マイナビニュース / 2024年9月6日 18時0分

そしてもう1社、名前が挙がっているのがサイバーエージェント系の動画配信サービス「ABEMA」である。こちらは現時点では協議をしている最中とのことで、具体的なサービス提供に向けた取り組みが進められている訳ではないようだが、もしサービス提供がなされるとなれば、アプリ上から動画視聴のための通信量を購入できる仕組みなどが考えられるだろう。

○ホワイトレーベル化で新たな市場を開拓できるか

povo 3.0によるオープン化戦略においては、povoのブランドを前面に打ち出さず、あくまで導入するサービスの基盤としてpovoを活用してもらう、ホワイトレーベル化を推し進める点も大きな特徴となる。それゆえトッピングの内容からデザインの建付けまで、パートナー企業と相談しながらカスタマイズできる形が取られるという。

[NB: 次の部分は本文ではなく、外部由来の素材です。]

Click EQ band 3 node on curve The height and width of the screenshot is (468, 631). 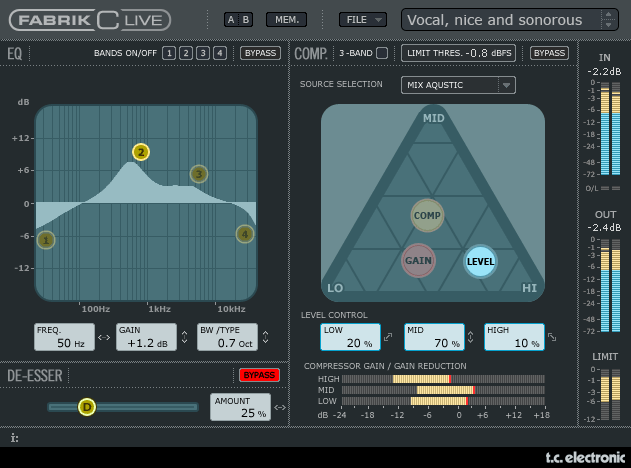[199, 174]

そうしたpovo 3.0の内容を見ると、携帯電話会社からネットワークを借りてサービスを提供するMVNO、あるいは通信のノウハウを持たない企業がMVNOとしてサービスするための基盤を提供する、MVNE(Mobile Virtual Network Enabler)に近い印象も受ける。だが秋山氏は、povo 3.0が「(従来のMVNOとは)違うと思っている」と話す。

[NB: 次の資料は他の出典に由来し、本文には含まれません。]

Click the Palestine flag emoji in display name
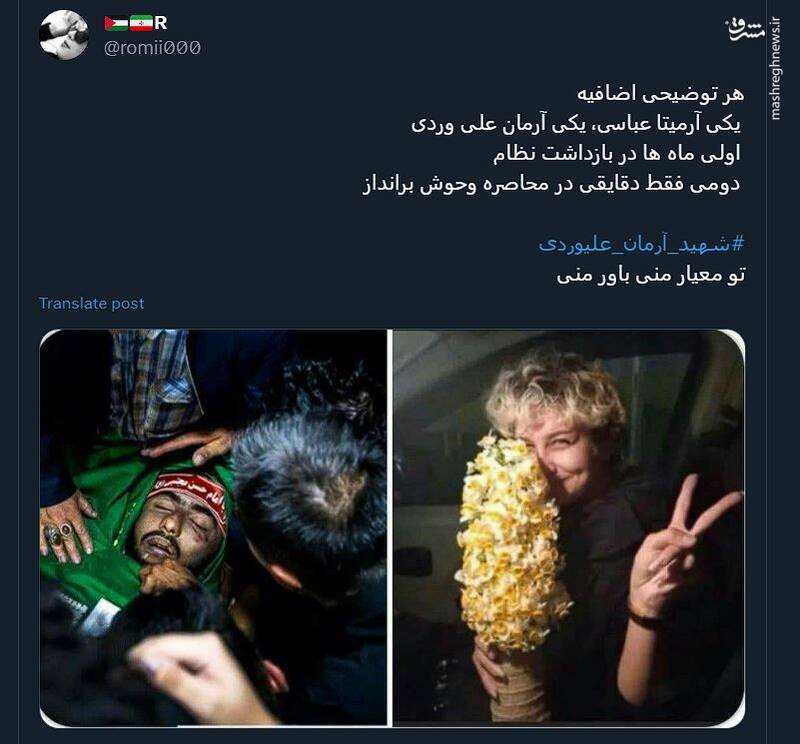 point(116,23)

その理由はKDDIがネットワーク、パートナー企業がサービス提供に集中する仕組みなので、パートナー企業との密な連携がしやすいこと。そして海外展開の可能性だ。実際秋山氏はpovo 3.0の取り組みを今後日本国内で本格化させ、拡大していくとともに、将来的にはそれを海外でも展開していきたい考えも示している。

povoは元々、KDDIがシンガポールのCircles.Lifeと提携し、KDDI Digital Lifeを設立して提供しているもの。それだけにCircles.Lifeと連携しながら、povo 3.0の基盤を海外の通信事業者に提供するなどしてサービス化していく可能性は十分考えられよう。

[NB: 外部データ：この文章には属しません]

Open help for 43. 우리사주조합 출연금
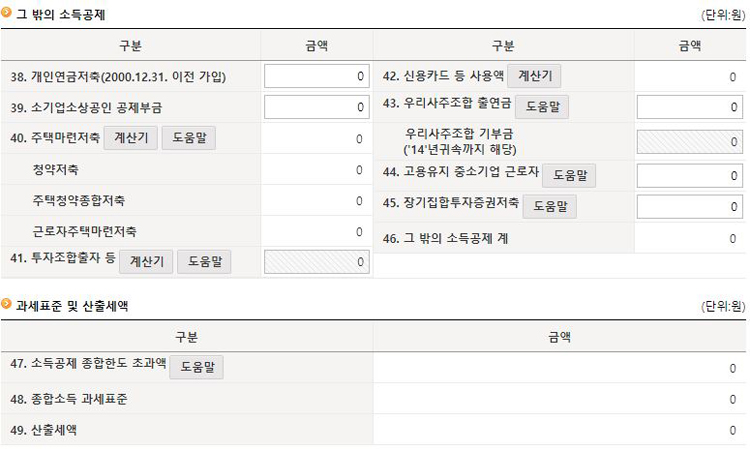This screenshot has width=750, height=451. (542, 106)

携帯電話市場は世界的に見ても、5Gの停滞などによって盛り上がりに欠けており、携帯電話会社は設備投資が求められる一方で収益手段が広まらないことが大きな課題となっている。それゆえここ最近モバイル通信の基盤を、APIを通じて外部に提供し、従来とは異なる形で収益手段を得る施策が業界内では広がってきているのだが、それらの取り組みの多くは法人を狙ったもので、コンシューマー向けの新たなサービスを生み出す機運にはつながっていない。

それだけにpovo 3.0の取り組みが実を結び、海外展開が進むとなれば、コンシューマー市場でも新たなモバイル通信の可能性が生まれ、携帯電話会社の新たな収益手段へとつながる可能性も高い。povo 3.0はまだ離陸前という状況だが、業界の今後を考えるうえでも、その本格展開によって消費者がどのような反応を示すかが、非常に注目される所ではないだろうか。